Es por este motivo que escribo este artículo, contando con el beneplácito del 95% de tuiteros, con la intención de mejorar en la cultura de la Autoprotección, y sin el menor ánimo de evaluar o juzgar lo acontecido, que además desconozco.

En el uso hospitalario, en el que se incluyen las residencias de mayores, ya que tienen características muy similares a un hospital, se dan unas particularidades especiales, fundamentalmente entre la población que alberga, y es que suelen ser mucho los casos de personas con movilidad reducida o nula. Por lo que el debate de evacuar o confinar, y cómo hacerlo, en una situación de emergencia, cobra aquí un cariz especial y vital.

Hay que partir de la premisa de que un edificio de uso hospital cuenta con buenos medios técnicos de protección pasiva y activa ante una situación de incendio, así como con medios humanos (personal de autoprotección) formados y entrenados, todo ello contemplado dentro de un Plan de Autoprotección vivo, mantenido, que funcione más allá del papel.

Dentro de todos esos medios, las puertas de protección contra incendio son para mí el medio estrella, ya que van a soportar el paso del fuego y del humo un mínimo de tiempo suficiente para la llegada de los Bomberos. La puerta contra incendio de menor resistencia aguanta 30 minutos el paso de fuego y humo, de manera que un sitio seguro será aquel en el que haya una de estas puertas entre nosotros y el incendio.

Si nos fijamos, la mayoría de hospitales se construyen en alas o pasillos, que comunican con un hall principal, sobretodo en las zonas de las habitaciones, y dichas alas están delimitadas en ambos extremos por puertas contra incendio.

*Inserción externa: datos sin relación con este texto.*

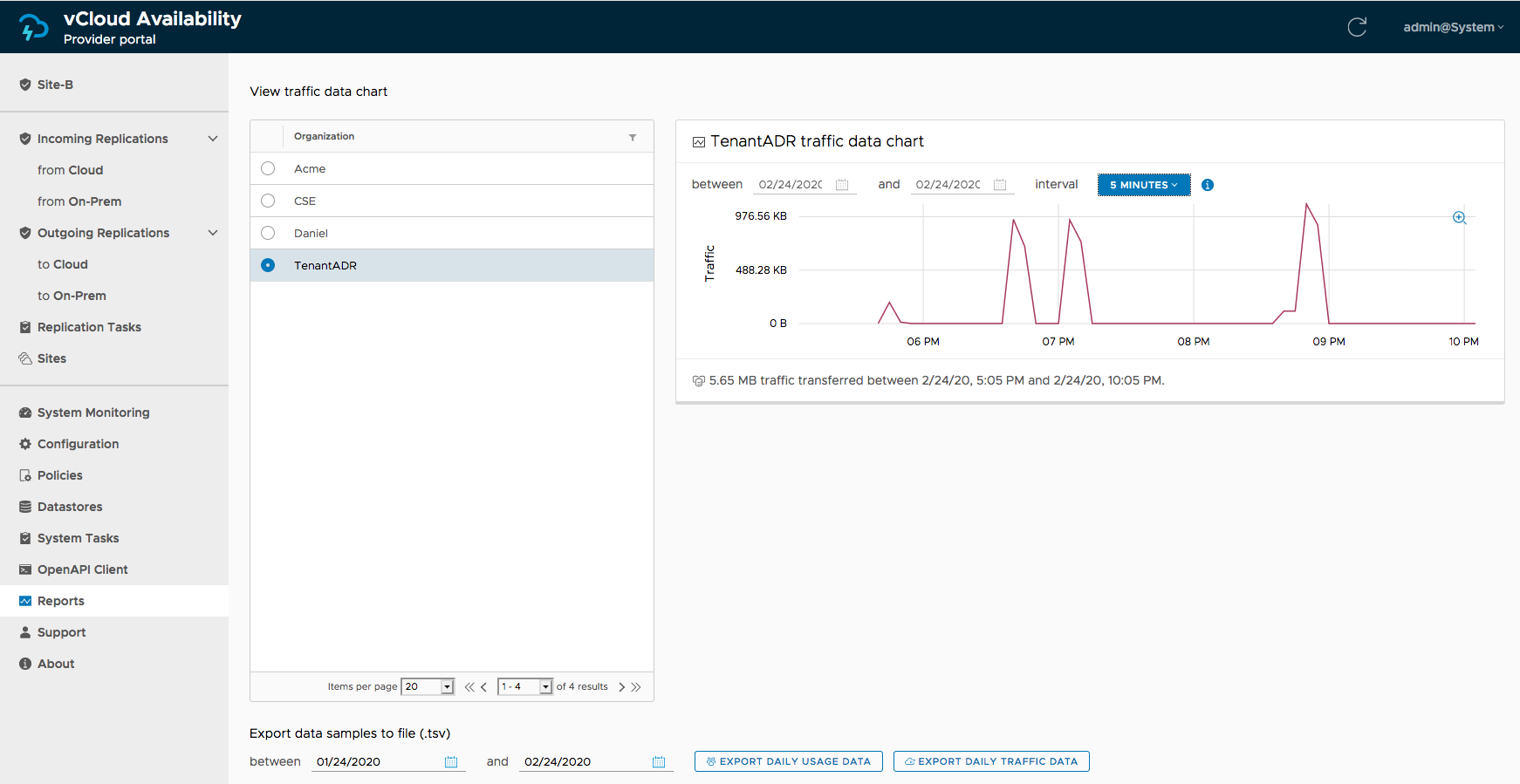The width and height of the screenshot is (1520, 784).
Task: Collapse the Incoming Replications section
Action: coord(213,139)
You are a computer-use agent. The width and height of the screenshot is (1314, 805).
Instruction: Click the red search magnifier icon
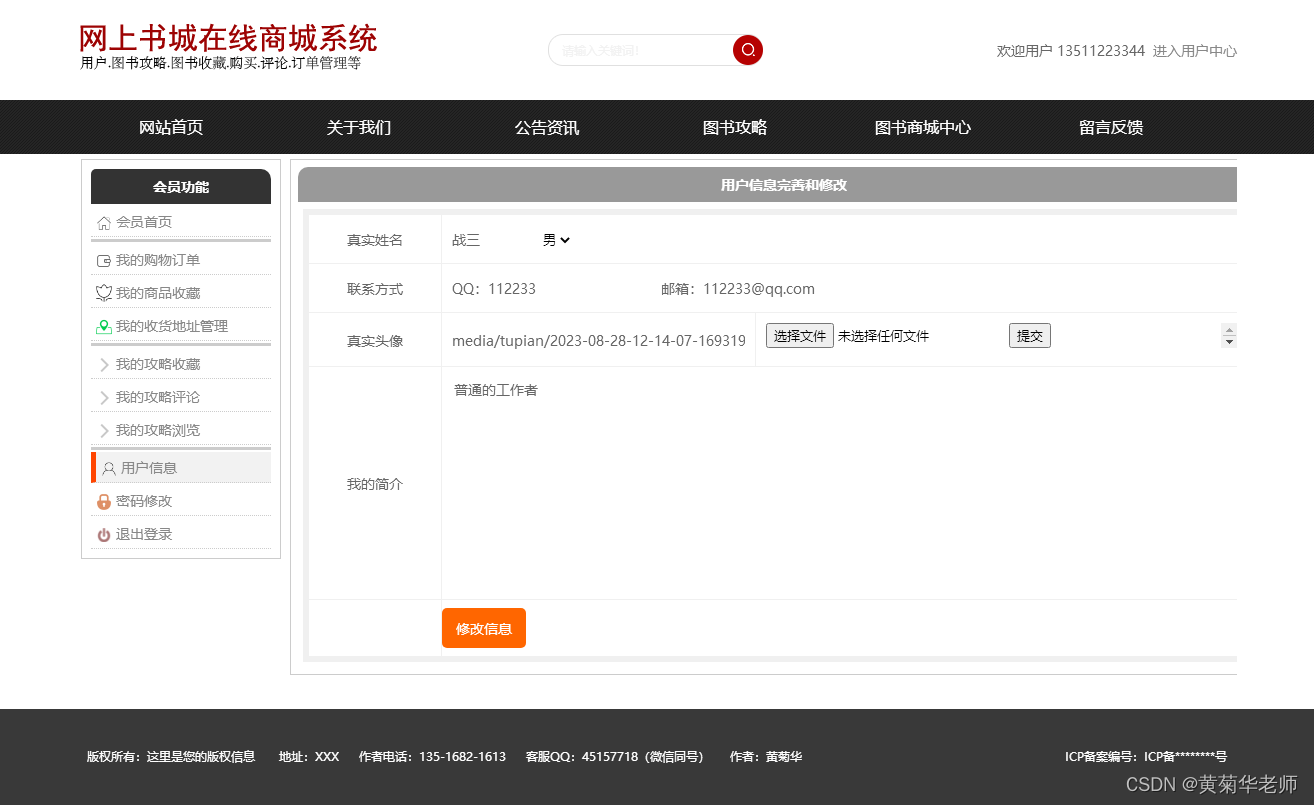(747, 50)
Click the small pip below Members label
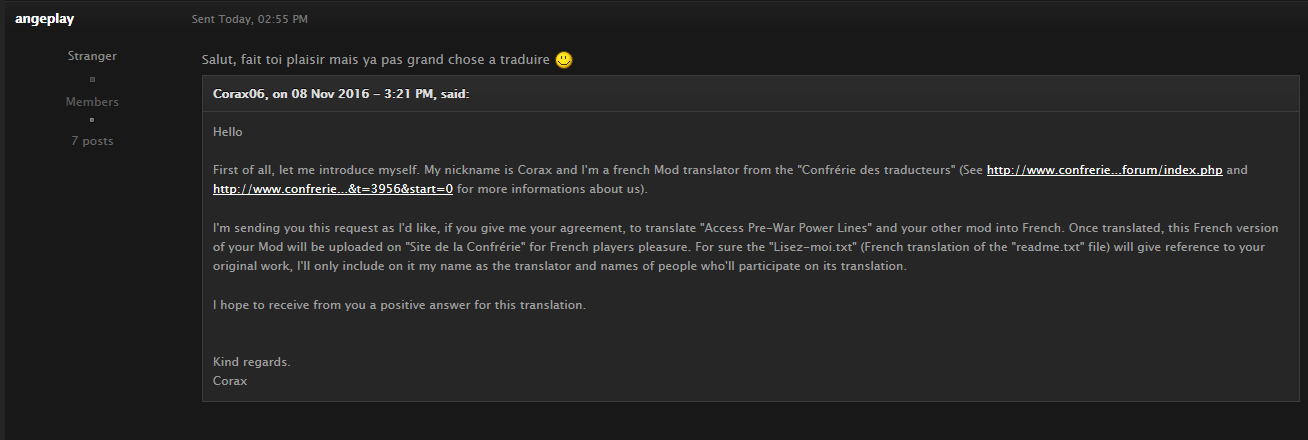Viewport: 1308px width, 440px height. [92, 120]
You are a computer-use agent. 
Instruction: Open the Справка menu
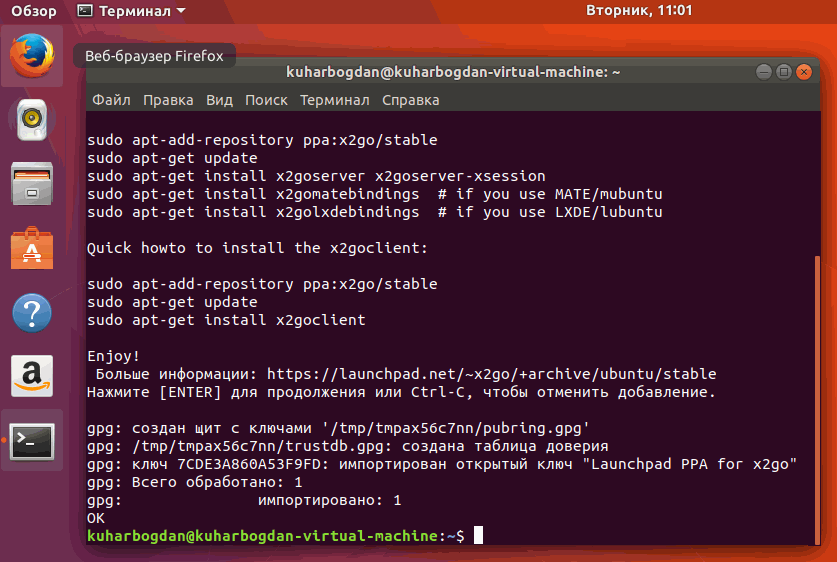(410, 100)
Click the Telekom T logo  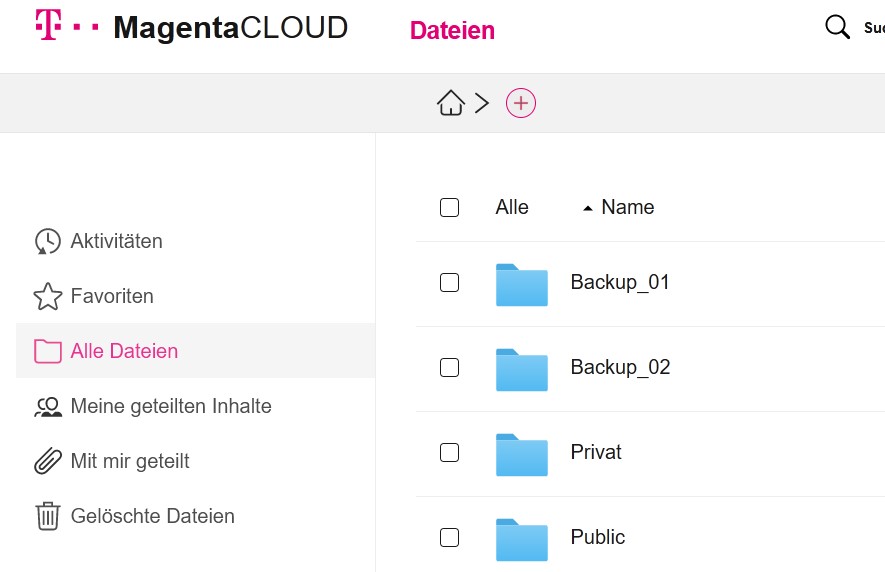(47, 26)
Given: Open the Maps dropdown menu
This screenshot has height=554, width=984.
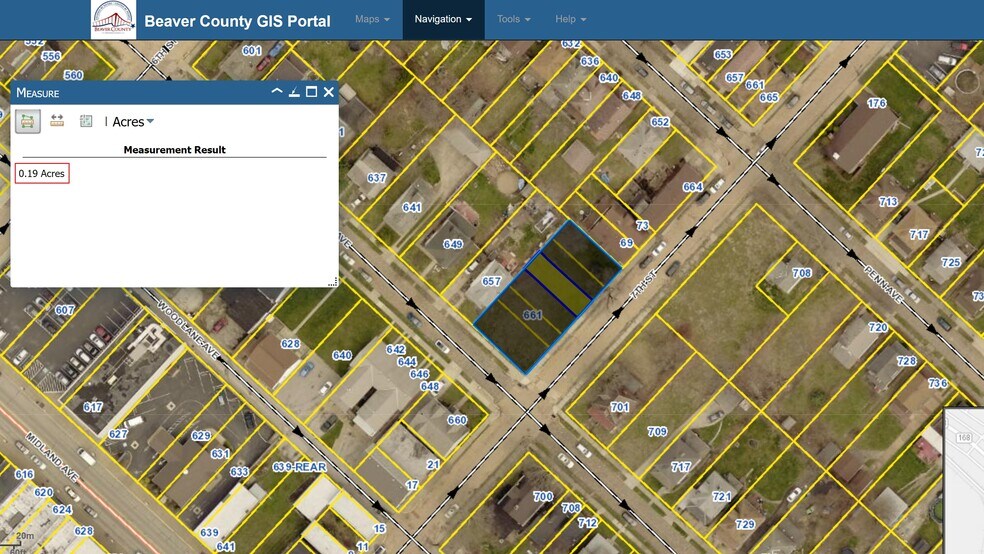Looking at the screenshot, I should pyautogui.click(x=372, y=19).
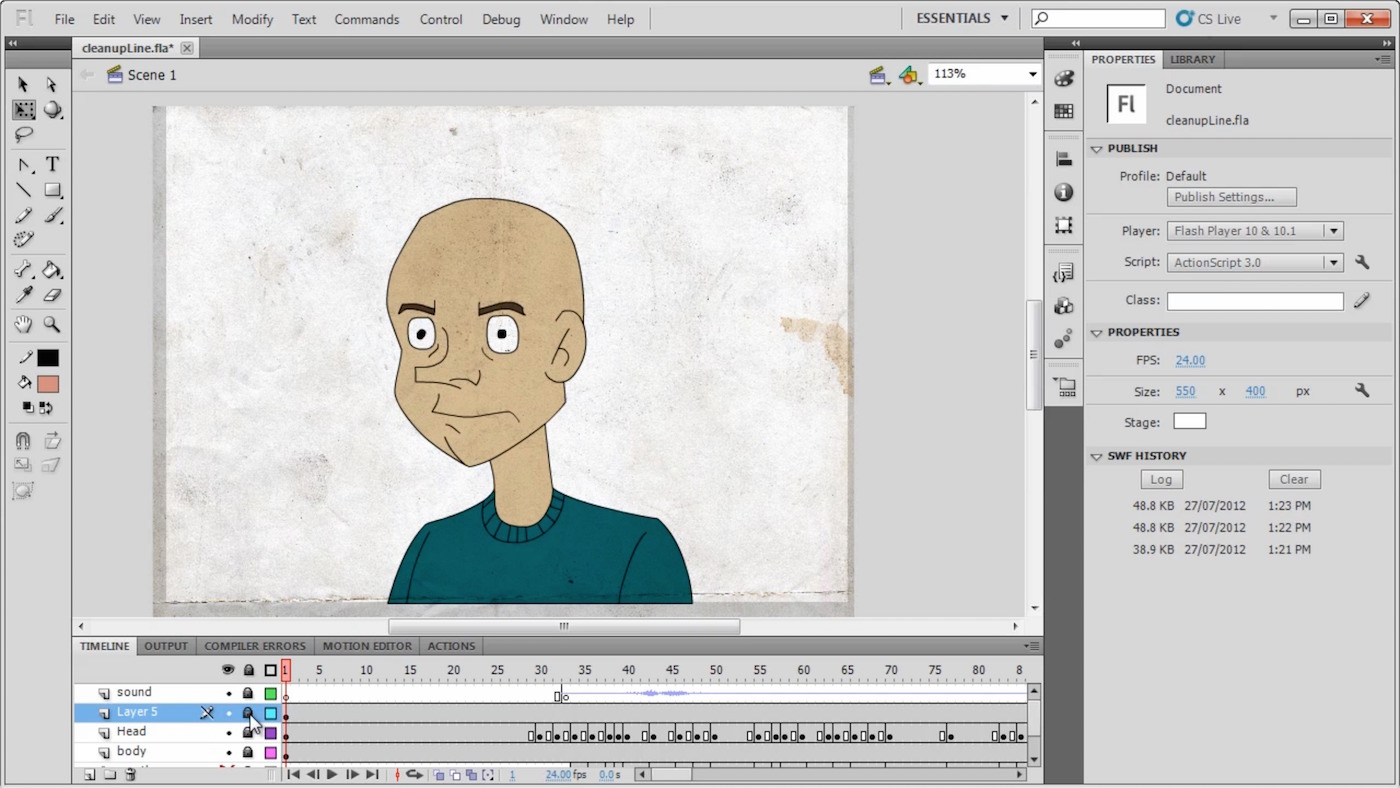Activate the Zoom magnifier tool
The width and height of the screenshot is (1400, 788).
coord(52,325)
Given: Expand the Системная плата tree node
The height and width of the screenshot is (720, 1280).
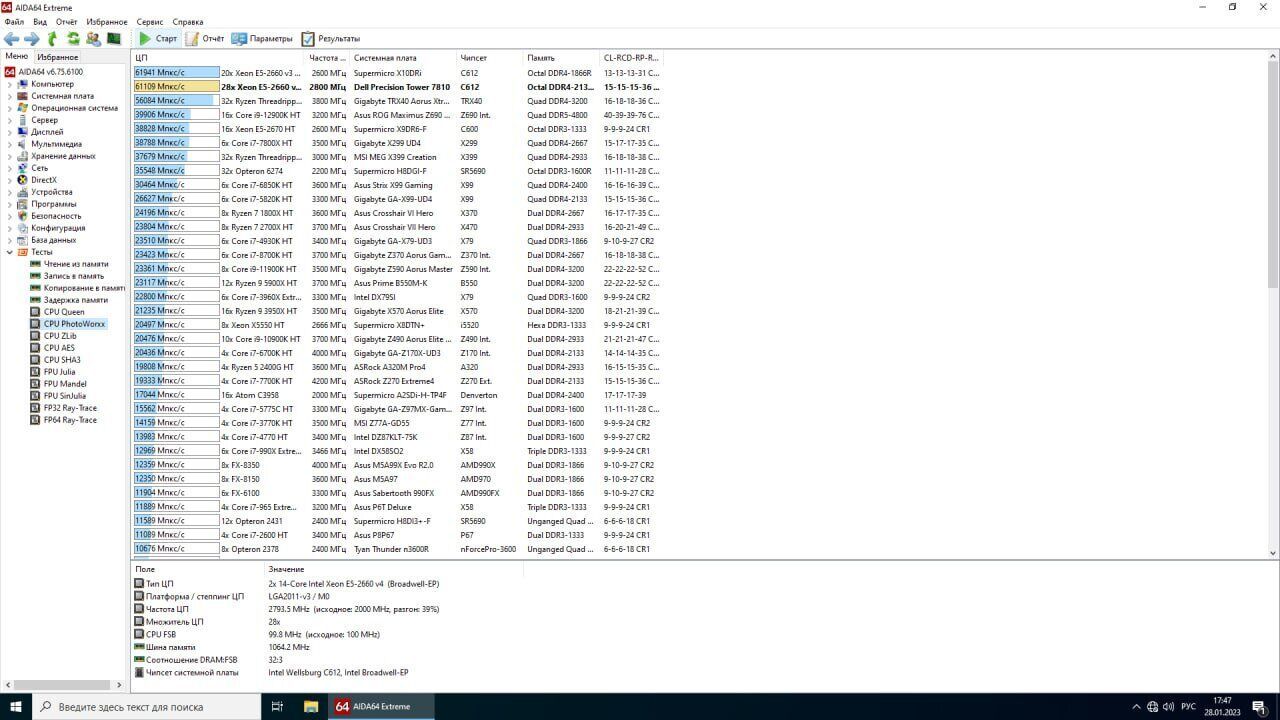Looking at the screenshot, I should 10,96.
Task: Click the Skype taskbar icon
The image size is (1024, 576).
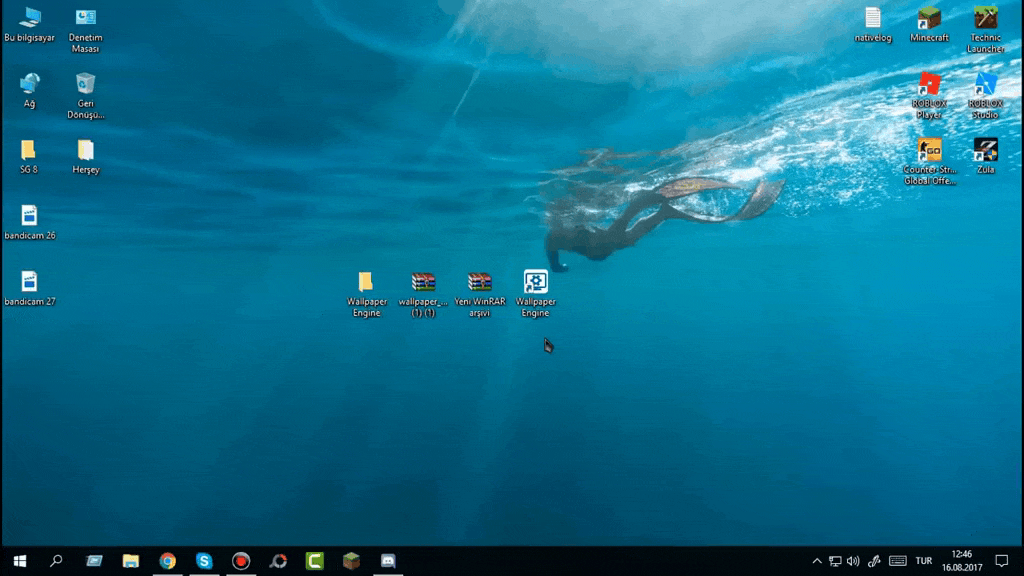Action: (x=204, y=561)
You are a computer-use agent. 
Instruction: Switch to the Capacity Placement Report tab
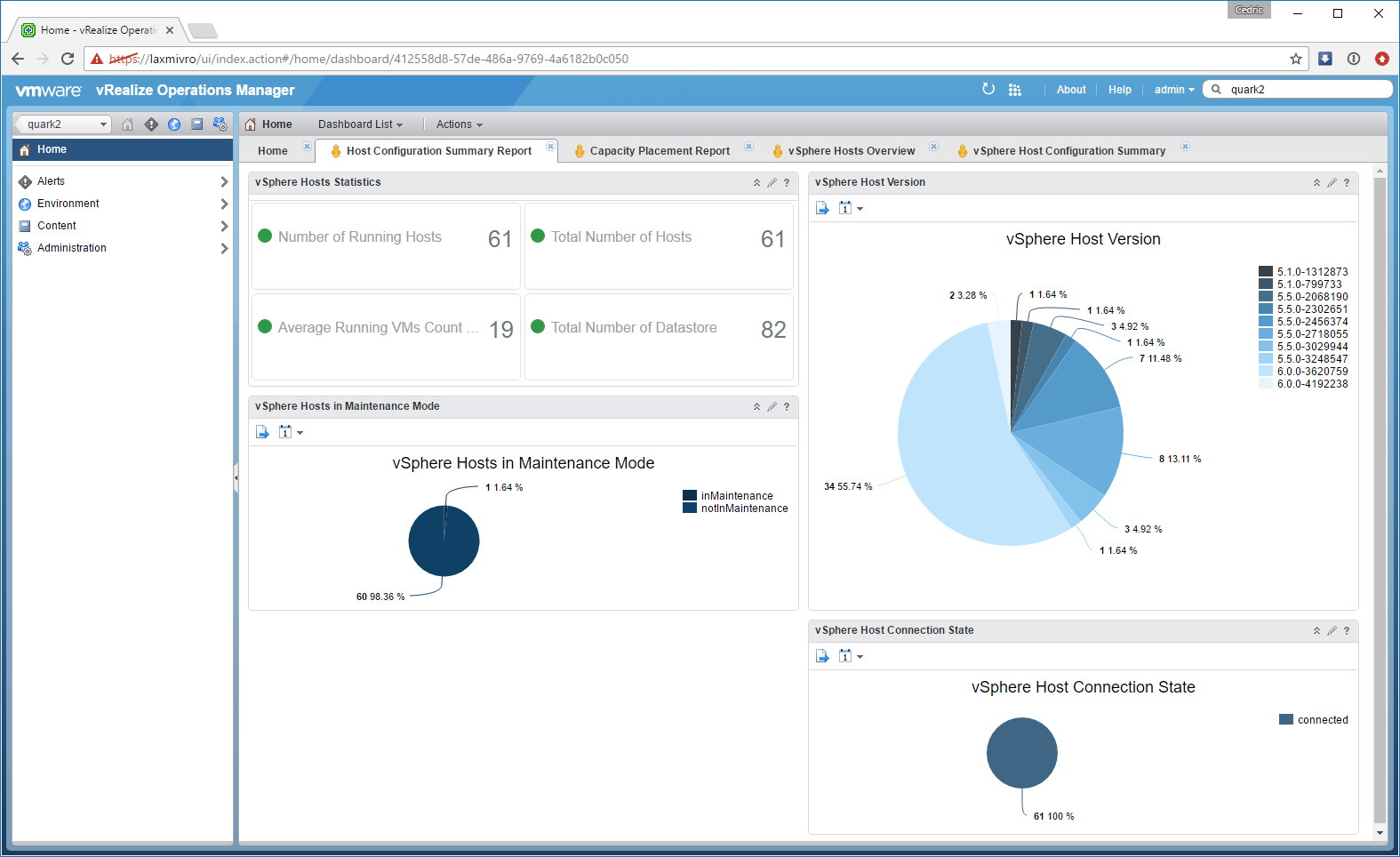click(x=660, y=151)
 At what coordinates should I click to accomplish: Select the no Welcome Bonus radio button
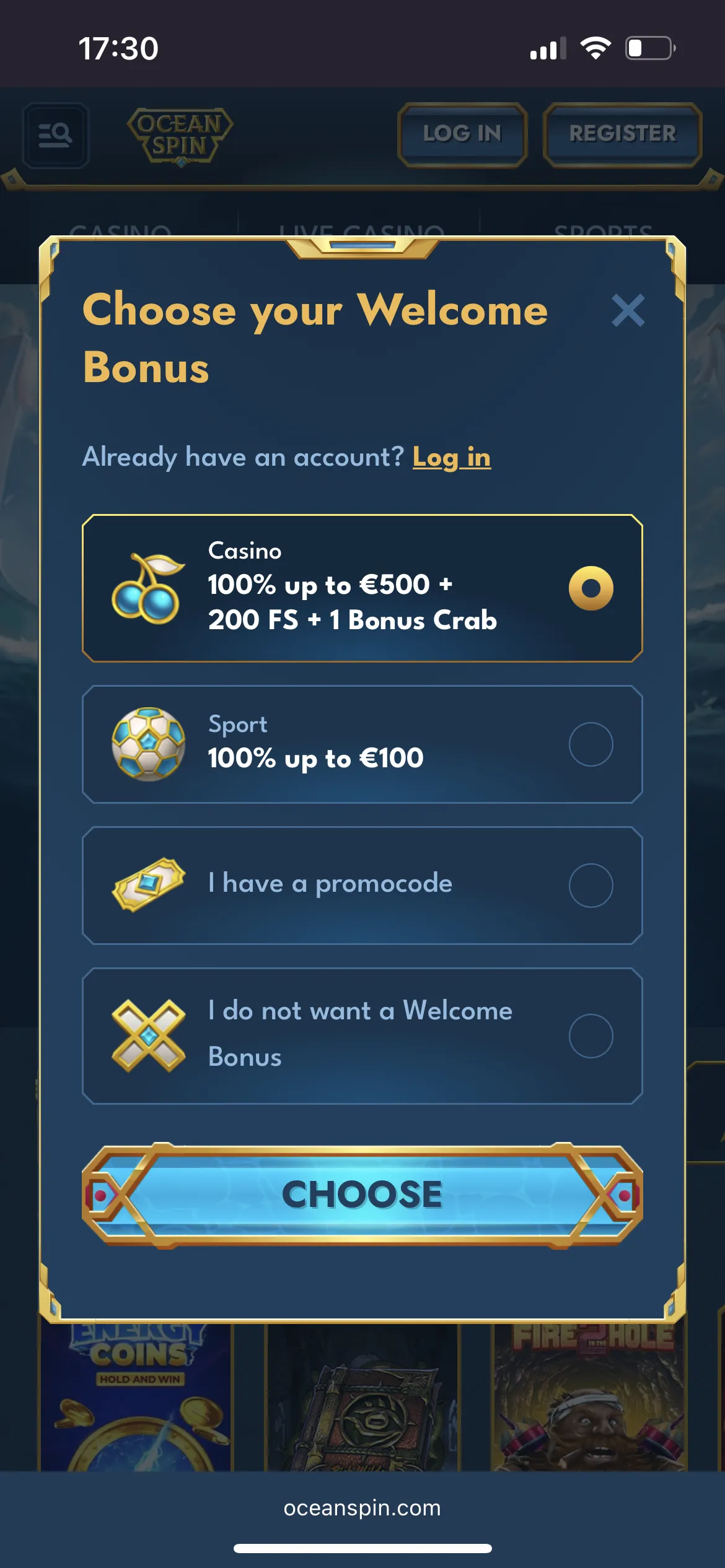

Ésto, que es una exigencia del Código Técnico de la Edificación, nos está dando la pista de cómo debe ser la planificación tipo de una evacuación, que es más allá de una puerta contra incendio, ya que la evacuación es un riesgo en sí misma, más aún con personas de movilidad reducida.

La planificación y la normativa, en uso hospitalario, tienen ya prevista la forma de realizar una evacuación básica de personas con movilidad reducida, encamadas o en silla de ruedas, siempre más allá de una puerta contra incendio, contando con el espacio suficiente para albergar a dichas personas, bien el hall de la planta o bien en el ala anexa. Una vez realizada esa evacuación básica, hay que confiar en el Plan de Autoprotección, tanto en sus medios técnico como en los humanos, si el Plan está bien elaborado, implantado y mantenido, funcionará. Cuando lleguen los Bomberos al lugar, ellos decidirán si esa evacuación básica es suficiente o no, utilizando criterios más avanzados para sustentar la decisión.

Personalmente, no me gusta ver evacuaciones indiscriminadas de las de "a la calle todo el mundo", con o sin camas, con o sin punto de reunión, son la materialización del caos y de la falta de planificación, además de un riesgo en sí mismo y una dificultad añadida para los Bomberos que acudan al lugar.